Had the same sounds been coming from one of the homes in our neighborhood that abuts the hotel, the same police office would likely be telling us to turn in down immediately, “you’re disturbing the neighbors.”

The same can be said for hotel management that turns a “deaf ear” to neighbors who complain about the excessively loud noise coming from the outdoor gathering venues at the rear of the property. Several of us in the neighborhood have repeatedly called the hotel but never are transferred past the front desk unless it is to leave a message on the front desk manager’s voicemail.

If you know that you have a problem with noise and choose to do nothing about it that is much worse than not knowing and being surprised when an otherwise minor problem could be solved by better communications. Montelucia management clearly acts as though it has a right to make noise when it is in furtherance of “corporate events” on its property rather than the right to peace and quiet of its neighbors.

All of us in the area surrounding the hotel want to see it be successful and recognize that occasionally outdoor gatherings are a necessary aspect of running a successful destination venue. The recent Google event when loud music was announced in advance is a good example. We all understood and “sucked it up” until the Saturday night 10:30 finish time was reached. But, if you have a similar event, on a weekday, in a neighbor where young children live immediately behind the bandstand, is totally inexcusable and the height of corporate arrogance and disrespect for both the town and us, it’s neighbors.
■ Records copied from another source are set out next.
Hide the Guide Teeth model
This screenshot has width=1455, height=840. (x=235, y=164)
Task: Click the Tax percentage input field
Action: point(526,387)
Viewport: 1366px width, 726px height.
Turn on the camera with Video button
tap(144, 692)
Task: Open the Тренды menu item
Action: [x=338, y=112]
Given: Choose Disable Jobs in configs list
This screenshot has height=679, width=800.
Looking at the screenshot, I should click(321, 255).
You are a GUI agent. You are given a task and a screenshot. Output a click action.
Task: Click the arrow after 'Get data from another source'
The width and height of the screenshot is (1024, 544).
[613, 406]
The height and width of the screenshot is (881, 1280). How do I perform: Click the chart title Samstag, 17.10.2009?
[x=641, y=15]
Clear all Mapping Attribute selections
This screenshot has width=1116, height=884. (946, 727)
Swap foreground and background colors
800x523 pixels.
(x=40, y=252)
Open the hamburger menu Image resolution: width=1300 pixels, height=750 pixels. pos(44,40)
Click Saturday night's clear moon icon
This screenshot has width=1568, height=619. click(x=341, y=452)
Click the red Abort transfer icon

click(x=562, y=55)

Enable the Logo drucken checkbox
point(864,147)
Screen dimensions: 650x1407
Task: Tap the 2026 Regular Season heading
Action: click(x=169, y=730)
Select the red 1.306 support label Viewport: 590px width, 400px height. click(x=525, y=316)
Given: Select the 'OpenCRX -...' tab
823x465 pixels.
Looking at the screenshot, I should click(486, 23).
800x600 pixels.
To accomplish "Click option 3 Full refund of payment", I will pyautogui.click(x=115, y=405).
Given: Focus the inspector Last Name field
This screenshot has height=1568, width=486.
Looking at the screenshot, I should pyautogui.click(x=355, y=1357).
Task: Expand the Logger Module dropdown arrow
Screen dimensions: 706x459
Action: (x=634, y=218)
Since hotel management seems to lack self control or respectful communications, the town needs to establish an official permitting process when outdoor events with loud music are to take place at TPV hotels.

If local hotel management lacks common courtesy or common sense then maybe something that requires them to obtain neighborhood approval in advance is necessary to get their attention and adherence to some sense of civic responsibility.

The busy hotel season is fast approaching and we just do not want to have constant issues with the hotel and its way of doing business. Town leadership must take steps to stop this problem from getting worse. We want hotel guests to enjoy their visits to TPV, we want the hotel to be successful but not at the expense of residents in the neighborhoods surrounding it.

Maybe we need the old time, taking them behind the woodshed, for a quite talk with TPV leadership — mayor, police chief and town attorney — to get their attention. This is a great community but it needs to be respectful of all of us, not just corporate interests.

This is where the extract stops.